# Document section
═══

Background/aim
Congenital heart disease (CHD) is a catastrophic disease. Emodin possesses biological properties in protecting against some diseases. Our study investigated to explore the effects of emodin on hypoxia‐stimulated cardiomyocytes, which mimicked CHD in vitro.
Methods
H9c2 cells were stimulated with hypoxia and then the cells were treated with or without emodin, and/or transfected with miR‐26a mimic, pcDNA‐survivin and their corresponding negative control (NC). Cell viability and cell apoptosis were detected by Cell Counting kit‐8 assay and flow cytometry, respectively. In addition, the expression of apoptotic proteins, Janus kinase 1 (JNK)/signal transducer and activator of transcription 3 (STAT3) pathway factors, and survivin were evaluated by using Western blot analysis. The expression of miR‐26a was analyzed by quantitative real time polymerase chain reaction (qRT‐PCR). Moreover, the target of miR‐26a was verified by using a luciferase report assay.
Results
Hypoxia significantly decreased cell viability and increased cell apoptosis, and the accumulated levels of cleaved caspase‐3 and cleaved‐caspase‐9 were upregulated by hypoxia compared with the control. However, emodin administration led to the opposite result. A further result showed that emodin increased the phosphorylation of JNK/STAT3 pathway–related proteins and the pathway inhibitor AG490 impaired the protective effects of emodin on hypoxia‐induced injury. In addition, emodin negatively regulated the miR‐26a expression, and overexpression of miR‐26a enhanced cell apoptosis and upregulated the expression of cleaved‐caspase‐3 and cleaved‐caspase‐9 compared with the NC. Moreover, emodin statistically upregulated the expression of survivin, and overexpression of miR‐26a decreased the expression of survivin. The luciferase of miR‐26a overexpression was decreased in the wild type of the survivin group.
Conclusion
Emodin protects hypoxia‐induced cell injury as evidenced by increasing cell viability and decreasing apoptosis through downregulation of miR‐26a as well as activation of the JNK/STAT3 pathway.

═══

# Questions
a. Do these statements agree with the emodin abstract above? Answer yes or no for each, and quote the words from the abstract that decide it.
(i) Cell viability was detected by flow cytometry.
(ii) Overexpression of miR‐26a decreased the expression of survivin.
(iii) The expression of miR‐26a was analyzed by Western blot analysis.
b. Extract the passage of the emodin abstract above starting with "Background/aim" and going on through "CHD in vitro.".
c. According to the emodin abstract above, what effect did the pathway inhibitor AG490 have?

# Source data
═══

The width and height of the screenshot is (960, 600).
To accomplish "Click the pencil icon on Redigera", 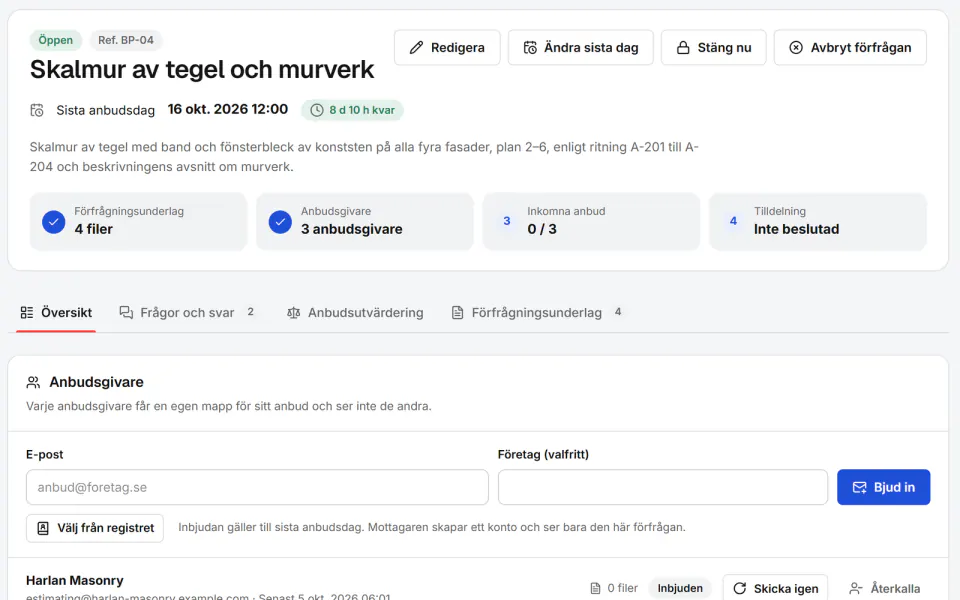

═══

# Task-by-task solutions
a.
(i) No: "Cell viability and cell apoptosis were detected by Cell Counting kit‐8 assay and flow cytometry, respectively."
(ii) Yes: "overexpression of miR‐26a decreased the expression of survivin"
(iii) No: "The expression of miR‐26a was analyzed by quantitative real time polymerase chain reaction (qRT‐PCR)."

b.
Background/aim
Congenital heart disease (CHD) is a catastrophic disease. Emodin possesses biological properties in protecting against some diseases. Our study investigated to explore the effects of emodin on hypoxia‐stimulated cardiomyocytes, which mimicked CHD in vitro.

c. It impaired the protective effects of emodin on hypoxia‐induced injury.